Here we will answer the questions from the on-call webinar
Question 1: Do you have any ideas about measuring metrics around incident response quality, such as how well stakeholders were kept informed?
Answer 1: We recommend regularly reviewing the process as part of the postmortem. You also want to look at if people are subscribing as stakeholders - you can also proactively subscribe stakeholders in your organization. Check out this info for more details:
Question 2: We try to limit who has write access to our production resources. How do you handle permissions for on-call teams? Do on-call team members have permissions all the time or do you use a tool like LastPass to add access when a shift starts and remove it when it ends?
Answer 2: You can do some transient permissions, but you can also use a tool like PagerDuty Rundeck to provide a more permanent solution for common tasks and controls. For centralized services like logging, monitoring, and observability, the whole team should have access all of the time.

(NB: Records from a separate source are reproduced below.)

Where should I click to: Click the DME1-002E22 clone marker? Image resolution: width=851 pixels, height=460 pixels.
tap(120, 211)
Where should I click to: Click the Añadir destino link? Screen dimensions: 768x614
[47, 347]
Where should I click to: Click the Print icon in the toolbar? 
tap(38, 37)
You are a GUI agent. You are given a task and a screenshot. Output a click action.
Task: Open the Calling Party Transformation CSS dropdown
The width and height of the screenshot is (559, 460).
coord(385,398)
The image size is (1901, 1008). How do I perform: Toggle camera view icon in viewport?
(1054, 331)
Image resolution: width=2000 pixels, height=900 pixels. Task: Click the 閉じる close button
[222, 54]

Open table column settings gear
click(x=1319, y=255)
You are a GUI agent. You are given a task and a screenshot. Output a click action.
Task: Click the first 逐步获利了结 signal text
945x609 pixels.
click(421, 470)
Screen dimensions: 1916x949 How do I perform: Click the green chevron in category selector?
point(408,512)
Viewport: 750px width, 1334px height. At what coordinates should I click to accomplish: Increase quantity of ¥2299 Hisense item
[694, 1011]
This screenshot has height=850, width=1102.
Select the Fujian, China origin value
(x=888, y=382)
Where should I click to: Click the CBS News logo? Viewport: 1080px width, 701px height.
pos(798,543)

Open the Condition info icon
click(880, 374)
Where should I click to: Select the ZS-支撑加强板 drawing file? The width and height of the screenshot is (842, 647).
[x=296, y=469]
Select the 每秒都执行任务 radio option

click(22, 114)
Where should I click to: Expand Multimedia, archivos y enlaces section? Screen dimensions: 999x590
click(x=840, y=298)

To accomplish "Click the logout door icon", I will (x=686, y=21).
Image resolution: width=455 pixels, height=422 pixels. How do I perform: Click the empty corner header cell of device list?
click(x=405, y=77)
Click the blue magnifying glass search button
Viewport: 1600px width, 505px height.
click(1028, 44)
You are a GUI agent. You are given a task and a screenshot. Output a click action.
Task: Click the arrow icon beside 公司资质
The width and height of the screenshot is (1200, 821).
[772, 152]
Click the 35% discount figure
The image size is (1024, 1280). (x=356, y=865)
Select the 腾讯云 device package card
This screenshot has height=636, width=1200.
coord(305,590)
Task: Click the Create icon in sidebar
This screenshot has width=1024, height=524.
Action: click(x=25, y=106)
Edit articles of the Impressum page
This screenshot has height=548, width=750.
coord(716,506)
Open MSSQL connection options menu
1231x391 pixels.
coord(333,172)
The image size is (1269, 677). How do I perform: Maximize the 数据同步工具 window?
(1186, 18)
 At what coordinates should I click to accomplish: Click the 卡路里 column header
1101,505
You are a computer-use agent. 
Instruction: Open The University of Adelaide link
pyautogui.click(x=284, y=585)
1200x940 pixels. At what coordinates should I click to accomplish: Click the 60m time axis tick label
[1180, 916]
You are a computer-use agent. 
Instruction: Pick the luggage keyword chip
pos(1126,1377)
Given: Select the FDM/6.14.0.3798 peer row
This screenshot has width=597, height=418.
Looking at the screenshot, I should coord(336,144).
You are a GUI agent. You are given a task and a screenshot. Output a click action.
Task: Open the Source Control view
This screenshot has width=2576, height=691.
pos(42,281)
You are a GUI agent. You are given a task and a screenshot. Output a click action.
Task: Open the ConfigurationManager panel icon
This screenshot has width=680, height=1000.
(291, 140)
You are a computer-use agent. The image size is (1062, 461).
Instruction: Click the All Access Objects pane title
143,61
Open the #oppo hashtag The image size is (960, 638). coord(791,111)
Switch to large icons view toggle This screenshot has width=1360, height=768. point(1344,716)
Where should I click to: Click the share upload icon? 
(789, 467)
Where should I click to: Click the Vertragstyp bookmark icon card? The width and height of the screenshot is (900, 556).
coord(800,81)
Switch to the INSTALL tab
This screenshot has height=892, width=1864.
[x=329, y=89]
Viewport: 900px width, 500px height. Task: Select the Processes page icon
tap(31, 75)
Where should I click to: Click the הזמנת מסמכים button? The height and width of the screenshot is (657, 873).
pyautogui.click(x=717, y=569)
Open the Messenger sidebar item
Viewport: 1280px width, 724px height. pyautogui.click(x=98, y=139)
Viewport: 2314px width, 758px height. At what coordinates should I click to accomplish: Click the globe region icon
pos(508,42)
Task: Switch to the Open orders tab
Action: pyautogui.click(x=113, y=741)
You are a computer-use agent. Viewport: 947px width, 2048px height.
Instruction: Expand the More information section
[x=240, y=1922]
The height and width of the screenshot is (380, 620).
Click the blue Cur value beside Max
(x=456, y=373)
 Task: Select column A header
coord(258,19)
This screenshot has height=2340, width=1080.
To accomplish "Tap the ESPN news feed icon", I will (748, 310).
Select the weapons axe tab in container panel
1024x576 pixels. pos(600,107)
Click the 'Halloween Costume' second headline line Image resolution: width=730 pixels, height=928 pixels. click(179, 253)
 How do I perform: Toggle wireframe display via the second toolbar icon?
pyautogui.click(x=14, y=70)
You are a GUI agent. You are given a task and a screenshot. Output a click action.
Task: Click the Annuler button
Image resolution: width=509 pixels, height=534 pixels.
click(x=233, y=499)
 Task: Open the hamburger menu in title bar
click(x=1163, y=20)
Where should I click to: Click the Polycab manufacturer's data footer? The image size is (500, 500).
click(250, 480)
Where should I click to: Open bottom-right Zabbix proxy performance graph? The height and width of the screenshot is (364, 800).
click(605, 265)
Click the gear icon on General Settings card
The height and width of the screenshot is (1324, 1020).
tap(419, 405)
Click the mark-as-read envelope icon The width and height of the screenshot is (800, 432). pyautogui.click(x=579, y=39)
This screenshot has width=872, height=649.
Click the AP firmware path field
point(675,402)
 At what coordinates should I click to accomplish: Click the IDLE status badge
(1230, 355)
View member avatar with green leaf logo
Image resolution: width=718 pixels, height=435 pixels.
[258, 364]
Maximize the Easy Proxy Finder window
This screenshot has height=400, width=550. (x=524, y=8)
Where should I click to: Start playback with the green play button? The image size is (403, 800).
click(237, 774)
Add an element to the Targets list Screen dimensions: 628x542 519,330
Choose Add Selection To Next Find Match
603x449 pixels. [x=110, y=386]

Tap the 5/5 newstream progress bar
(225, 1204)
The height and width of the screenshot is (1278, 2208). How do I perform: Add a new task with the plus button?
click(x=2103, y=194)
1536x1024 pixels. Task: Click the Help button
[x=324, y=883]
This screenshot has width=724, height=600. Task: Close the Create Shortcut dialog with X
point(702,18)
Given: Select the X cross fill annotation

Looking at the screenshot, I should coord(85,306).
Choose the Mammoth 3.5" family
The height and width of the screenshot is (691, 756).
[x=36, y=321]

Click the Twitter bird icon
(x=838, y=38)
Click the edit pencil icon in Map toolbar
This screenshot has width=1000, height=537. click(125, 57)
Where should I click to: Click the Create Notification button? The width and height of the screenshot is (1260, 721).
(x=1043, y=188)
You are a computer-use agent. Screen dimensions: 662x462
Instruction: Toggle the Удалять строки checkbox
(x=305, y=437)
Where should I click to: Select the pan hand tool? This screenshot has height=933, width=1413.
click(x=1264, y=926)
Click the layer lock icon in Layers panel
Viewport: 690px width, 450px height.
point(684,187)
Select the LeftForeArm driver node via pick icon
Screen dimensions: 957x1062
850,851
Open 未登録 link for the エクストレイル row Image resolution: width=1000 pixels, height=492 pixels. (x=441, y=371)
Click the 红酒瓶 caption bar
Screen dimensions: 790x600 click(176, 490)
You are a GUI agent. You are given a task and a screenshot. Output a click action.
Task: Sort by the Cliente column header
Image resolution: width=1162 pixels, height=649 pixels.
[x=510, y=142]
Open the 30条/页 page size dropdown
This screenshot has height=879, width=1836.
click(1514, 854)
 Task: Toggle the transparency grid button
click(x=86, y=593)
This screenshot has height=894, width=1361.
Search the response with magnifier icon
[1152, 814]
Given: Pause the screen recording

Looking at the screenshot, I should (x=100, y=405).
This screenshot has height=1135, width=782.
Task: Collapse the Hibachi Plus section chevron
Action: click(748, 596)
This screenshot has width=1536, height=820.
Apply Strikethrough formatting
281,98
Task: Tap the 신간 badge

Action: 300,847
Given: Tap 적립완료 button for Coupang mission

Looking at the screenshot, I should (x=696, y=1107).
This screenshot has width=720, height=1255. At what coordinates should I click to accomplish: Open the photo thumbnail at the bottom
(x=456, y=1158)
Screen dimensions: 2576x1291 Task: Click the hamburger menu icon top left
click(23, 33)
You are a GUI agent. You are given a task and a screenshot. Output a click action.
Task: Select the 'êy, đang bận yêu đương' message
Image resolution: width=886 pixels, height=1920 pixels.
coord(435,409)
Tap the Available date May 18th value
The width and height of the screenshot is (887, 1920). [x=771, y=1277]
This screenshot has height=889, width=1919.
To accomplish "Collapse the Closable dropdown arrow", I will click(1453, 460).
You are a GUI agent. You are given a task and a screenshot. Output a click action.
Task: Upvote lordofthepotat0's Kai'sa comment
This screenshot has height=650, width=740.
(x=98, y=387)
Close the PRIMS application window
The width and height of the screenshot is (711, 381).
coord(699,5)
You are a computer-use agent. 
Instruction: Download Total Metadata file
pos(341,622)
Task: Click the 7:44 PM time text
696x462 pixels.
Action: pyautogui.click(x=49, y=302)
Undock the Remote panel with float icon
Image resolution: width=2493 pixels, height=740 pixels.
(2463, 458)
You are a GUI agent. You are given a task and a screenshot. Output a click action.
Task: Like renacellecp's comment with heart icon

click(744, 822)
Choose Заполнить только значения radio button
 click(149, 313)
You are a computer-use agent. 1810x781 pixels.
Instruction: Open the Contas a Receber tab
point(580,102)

Transient permissions are challenging in that if a primary responder needs to escalate to another team member, that person might not have all the access they need to respond. So if minimizing resolution time is part of your goals, finding a permanent way to provide privileges will work much better.
Question 3: Should an SRE team or NOC be the responder or first responder? Or, instead, should the responder be a developer or someone more familiar with the service?
Answer 3: This really depends on how the organization is set up. At PagerDuty we recommend the Full-Service Ownership model where the folks who are responsible for the service or application be the ones on-call as the first responder as they are the most knowledgable. Check out ownership.pagerduty.com for more information
Question 4: Sleep time alerts… is this a feature in PagerDuty or a Process?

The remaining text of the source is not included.